I thought I would murder somebody the first two weeks. I was so angry to have to change yet again to accommodate the effects years of PTSD has had on my body. I felt punished. I felt helpless, and I wasn’t hopeful that anything would improve. Somewhere around the third week, brain fog lifted, I dropped 9 pounds doing nothing, lost several inches, and my pain abated. It was progress. I observed, as well as read more at this page, which was better than unpredictable spikes. That flatness, however, carried a distinct lack of inspiration, which isn’t much use to a writer.

12 April I got the results.  I’ve read all these stories about people doing DNA tests and discovering ethnic roots that upended them, changed their concept of who they are, stirred passionate emotions. I’ve never seen myself as being upset by such, and I wasn’t surprised to learn my Haplogroup origins. In reality, I already knew it from doing a similar ancestry test a few years ago. The subclade of H6a1 was an interesting nuance, which I’m keen to do more research on. The genetic mutation information, however, overwhelmed me. Reading it, seeing on paper its path across the history of my body absolutely left me stunned and grieving in a new way.

I am homozygous for the genetic mutation for MTHFR, which means my body can’t methylate amino acids –a process without which results in increased risk of miscarriage, stroke, migraines, auto immune conditions, and digestive disorders. Familiar, yes? Some people who are homozygous for this will never experience conditions related to it. I already have been for some time.

Tao, Yin and Yang

I can’t detox estrogen, which only exacerbates the former condition. I can’t absorb calcium. I don’t have the precursors to process antidepressants, and my body doesn’t produce them at normal rates.
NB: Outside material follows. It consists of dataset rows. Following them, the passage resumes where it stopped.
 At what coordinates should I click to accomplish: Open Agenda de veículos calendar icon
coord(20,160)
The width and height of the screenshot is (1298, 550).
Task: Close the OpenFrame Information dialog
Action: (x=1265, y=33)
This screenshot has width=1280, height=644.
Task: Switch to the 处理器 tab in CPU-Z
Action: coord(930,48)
The thing is, I knew that, all of that. I’ve known it since I hit puberty, and my life since has been a series of trial-and-error attempts to bring balance to my form and find healthcare givers who could help me with that. None of it has worked longterm, and these strings of letters and numbers are at least part of why. Sure, they’re who I am. How my life has shaped the way in which they function has had direct impact on me every day, yet until I could see them for exactly what they are, I couldn’t engage my own health issues with meaning. The study of DNA isn’t exact, but it’s enough of an oracle to speak a difference in the quality of my life.

At almost six months into this journey, now on the right foodstyle and having started the most appropriate supplements, I’m more fit, feel better, and occupy healthier space on the planet. Only in the last few days has the mental and emotional flatness lifted, and I find myself relieved, concerned, and oddly able to focus on the present.

It’s a relief to know that not every questionable aspect of my health is a result of prolonged childhood trauma. I can now drop the identity that my brain is broken, and that my life must be a perpetual quest to fix it–a cross I carried not only for my sake, but for that of my children, who given the main mutation in my test, really are miracles. I find peace in that, yet still question if those genes could have expressed themselves differently had I not been under incredible duress for over half my life.

I will not lose sleep over that mystery.

I understand now that my focus has to evolve from trying to stop a tide from constantly shifting, to supporting my impermanent body at base levels in the small ways that I can, and to developing coping skills for all of the above.

I better understand now who I am, why I am.

Thanks to Lezlie for talking openly about her exploration into DNA and how her life changed around it.